The Oppo Find N was unveiled just this month. It has a 7.1-inch foldable display that’s actually supplied by Samsung Display. Even though it’s the same panel that’s used in the Galaxy Z Flip 3, Oppo found a way to make the crease less visible.
The Find N also has better camera hardware than the Galaxy Z Fold 3, at least on paper. At approximately $1,209 for the 250GB model, the Oppo Find N is a whopping $600 cheaper than Samsung’s starting price for the Galaxy Z Fold 3.
All of a sudden there’s trouble ahead for the Galaxy Z Fold 3. Even if the Oppo Find N doesn’t have the same fit and finish as Samsung’s device or doesn’t feel every bit as premium, $600 is still a lot of money.
Customers who have been captivated by the Galaxy Z Fold 3 now have an alternative that promises to offer an almost similar experience but at a drastically reduced price. If you remove brand loyalty from the equation, which is seldom a consideration for those who use Android phones anyway, what device would you think people are likely to buy?
The Huawei P50 Pocket is a Galaxy Z Flip 3 competitor that’s coming soon. It has a triple-camera setup, top-of-the-line specs and the same fashion-forward positioning as Samsung’s clamshell. While Huawei’s phones aren’t of any use outside of China right now, the P50 Pocket will certainly make it difficult for Samsung to regain its market share in China through the very impressive Galaxy Z Flip 3.
There have also been whispers about Xiaomi and Honor also coming out with foldable smartphones. It seems a decision has been made to attack Samsung with four of China’s leading device manufacturers. Huawei, Oppo, Xiaomi and Honor could make things very difficult for Samsung going forward.
With 4 against 1, the odds are not in Samsung’s favor. They could have been handled easily if these were not juggernauts in their own right. All four have strong sales and positive perception among customers in markets across Asia, Europe and obviously in their home country of China.

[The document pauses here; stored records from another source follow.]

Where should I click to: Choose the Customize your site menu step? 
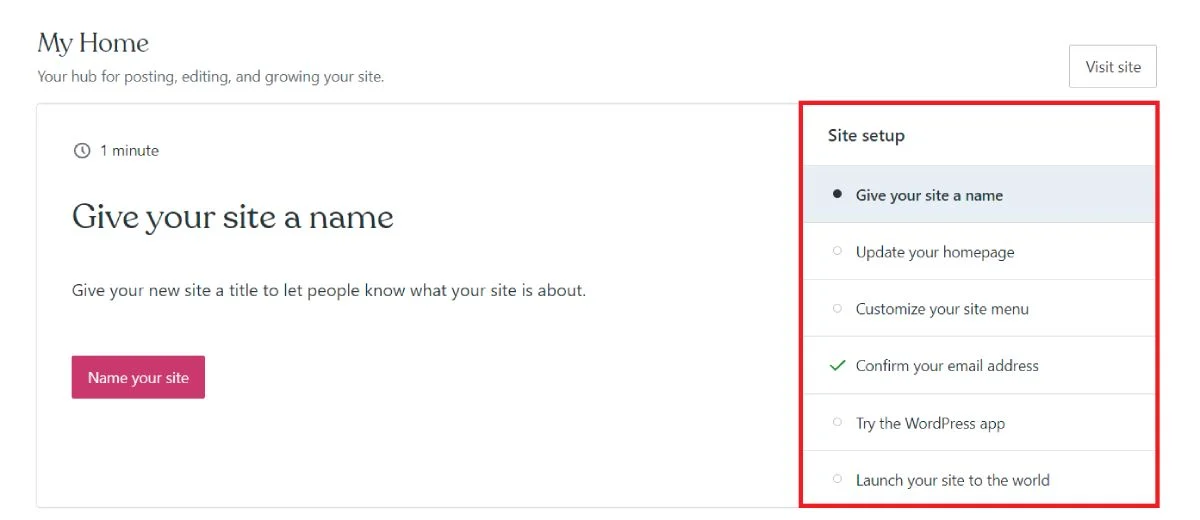[980, 309]
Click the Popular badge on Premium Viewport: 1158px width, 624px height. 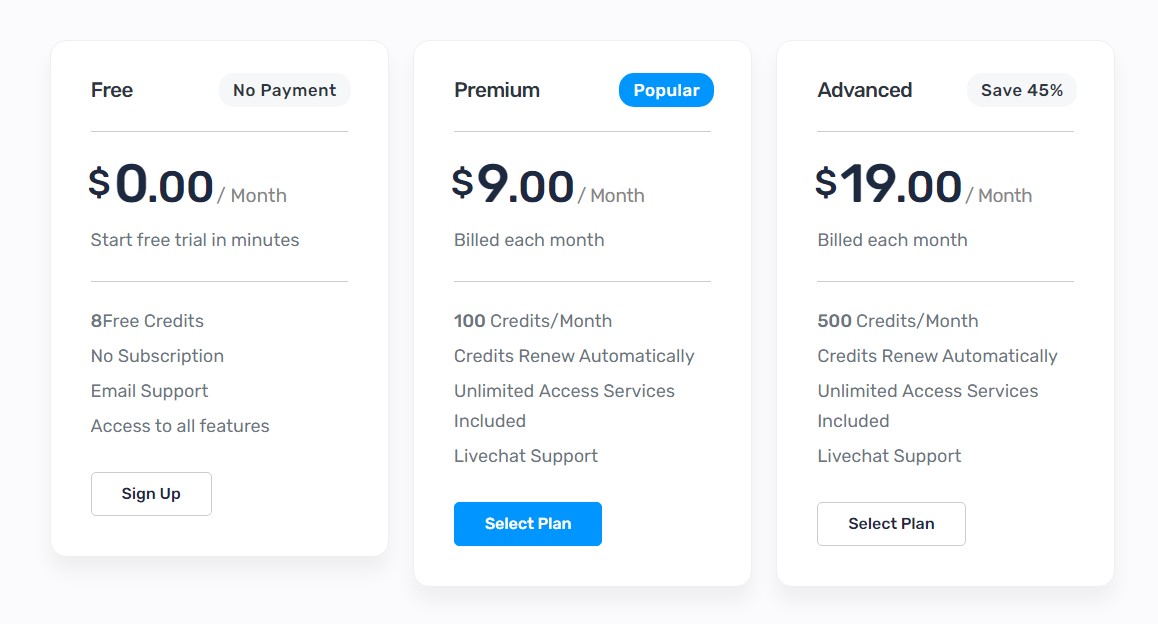coord(666,90)
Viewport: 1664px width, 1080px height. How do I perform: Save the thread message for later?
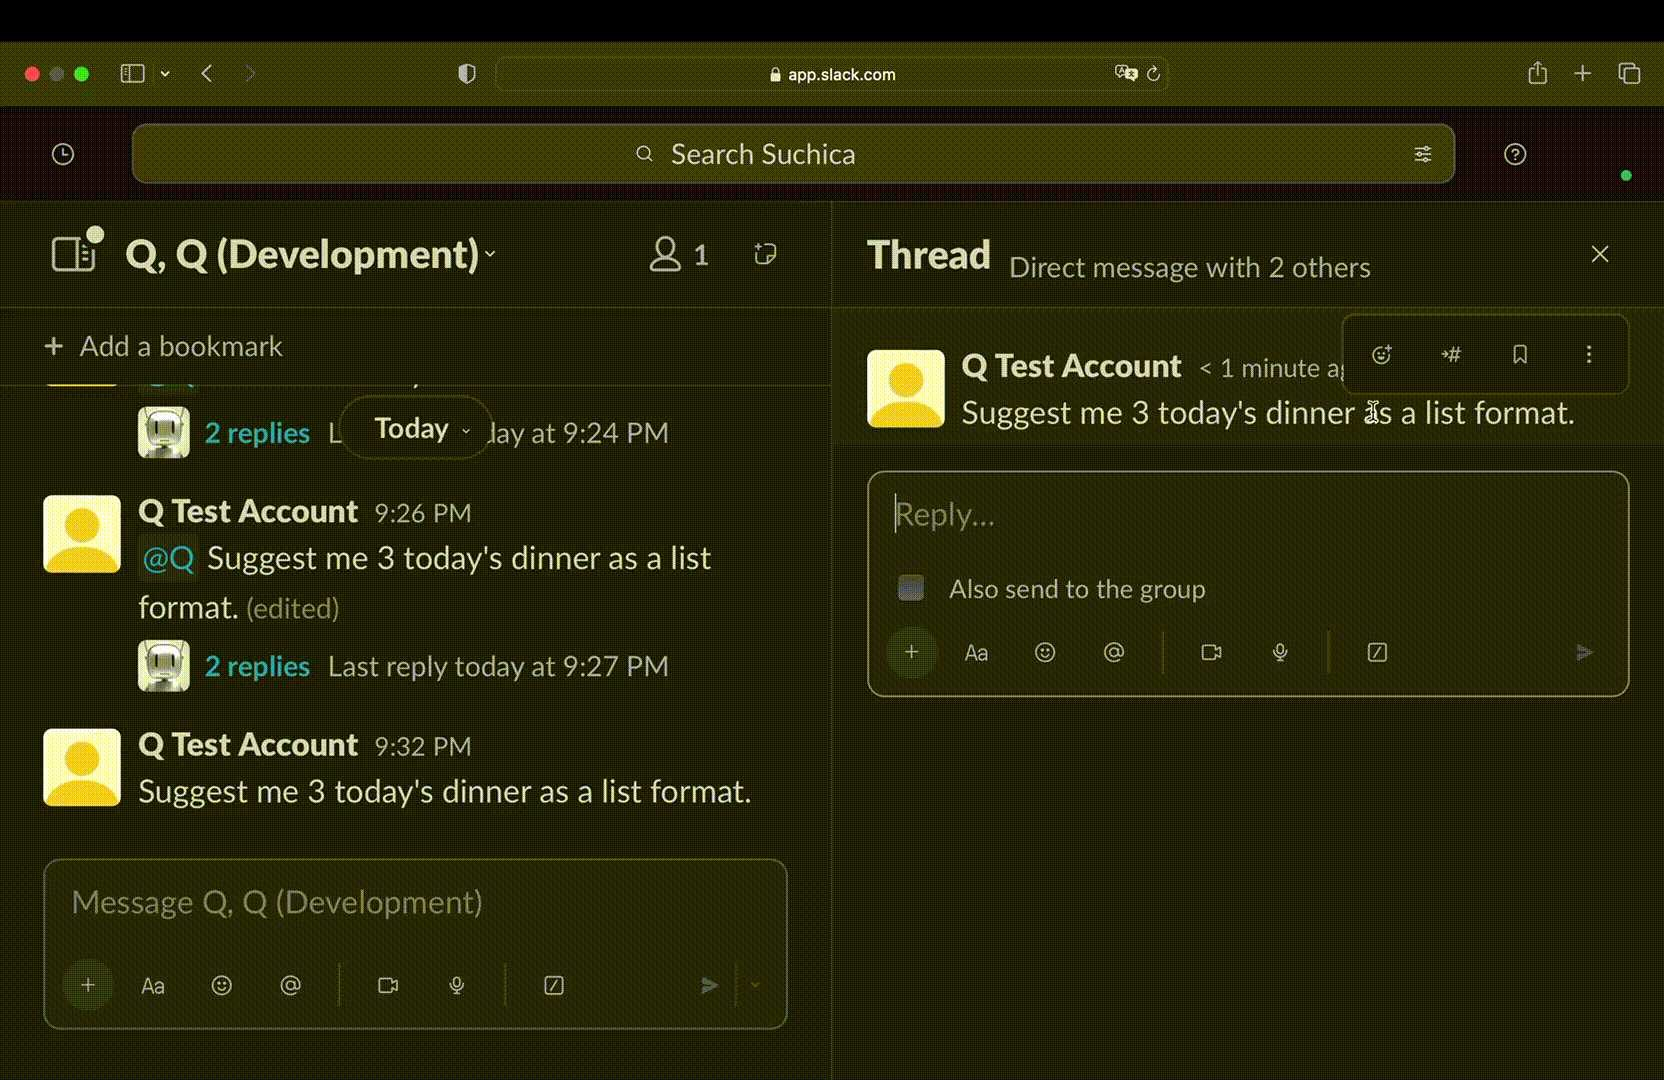1519,354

They’ll use the strategy that’s always worked for them. Their foldable smartphones will be packed with technology while being priced at very competitive prices. This will enable them to quickly steal market share from Samsung.
Once they’ve done that, they can gradually raise prices to find that equilibrium where their margins get higher without significantly impacting their market share.
Samsung has used similar strategies in the past when it wanted to steal market share from the likes of Nokia and Apple. It worked out very well for the Korean giant. Undercutting your rivals on price isn’t something new. It’s just business.
I suspect that in two years, the Chinese manufacturers will be able to achieve their goal. They will be able to match or even overtake Samsung as leading vendors of foldable smartphones. That’s not something that Samsung would obviously want so it will be interesting to see how the company intends to respond.
It won’t be a sitting duck, that’s for sure. Samsung will use all of its might to prevent that from happening. There’s already talk of an affordably priced Galaxy Z Fold variant. Further price reductions will help Samsung retain the market share.
The company is also pushing to create a more integrated ecosystem across its different consumer electronics and smart products. This will be an important element in its fight against the impending onslaught of cheap foldables. To witness this is certainly a treat.